From 291b491c3eee6bf3ebdcc63bee677b4011dcfd9c Mon Sep 17 00:00:00 2001
From: Miroslav Stampar <miroslav.stampar@gmail.com>
Date: Thu, 2 May 2019 17:35:56 +0200
Subject: [PATCH] Minor drei update

---
 lib/core/common.py                 |  2 +-
 lib/core/convert.py                |  4 +-
 lib/core/settings.py               |  2 +-
 lib/utils/hash.py                  | 80 +++++++++++-------------------
 plugins/dbms/h2/syntax.py          |  1 -
 plugins/dbms/hsqldb/syntax.py      |  1 -
 plugins/dbms/mssqlserver/syntax.py |  1 -
 plugins/dbms/oracle/syntax.py      |  1 -
 plugins/dbms/sybase/syntax.py      |  1 -
 9 files changed, 33 insertions(+), 60 deletions(-)

diff --git a/lib/core/common.py b/lib/core/common.py
index 7a111d803..0a1f620b7 100644
--- a/lib/core/common.py
+++ b/lib/core/common.py
@@ -1758,7 +1758,7 @@ def getFileType(filePath):
     """
 
     try:
-        desc = magic.from_file(filePath) or ""

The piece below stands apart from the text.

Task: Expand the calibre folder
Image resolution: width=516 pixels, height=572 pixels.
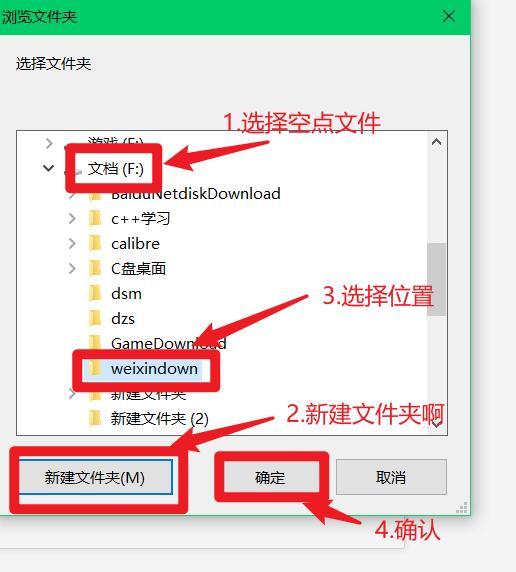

+        desc = getUnicode(magic.from_file(filePath) or "")
     except:
         return "unknown"
 
diff --git a/lib/core/convert.py b/lib/core/convert.py
index 08fee210c..07a4e660c 100644
--- a/lib/core/convert.py
+++ b/lib/core/convert.py
@@ -145,8 +145,8 @@ def utf8decode(value):
     """
     Returns UTF-8 representation of the supplied 8-bit string representation
 
-    >>> utf8decode(b'foobar')
-    u'foobar'
+    >>> utf8decode(b'foobar') == u'foobar'
+    True
     """
 
     retVal = value
diff --git a/lib/core/settings.py b/lib/core/settings.py
index 117dc21b9..7813429bd 100644
--- a/lib/core/settings.py
+++ b/lib/core/settings.py
@@ -17,7 +17,7 @@ from lib.core.enums import DBMS_DIRECTORY_NAME
 from lib.core.enums import OS
 
 # sqlmap version (<major>.<minor>.<month>.<monthly commit>)
-VERSION = "1.3.5.4"
+VERSION = "1.3.5.5"
 TYPE = "dev" if VERSION.count('.') > 2 and VERSION.split('.')[-1] != '0' else "stable"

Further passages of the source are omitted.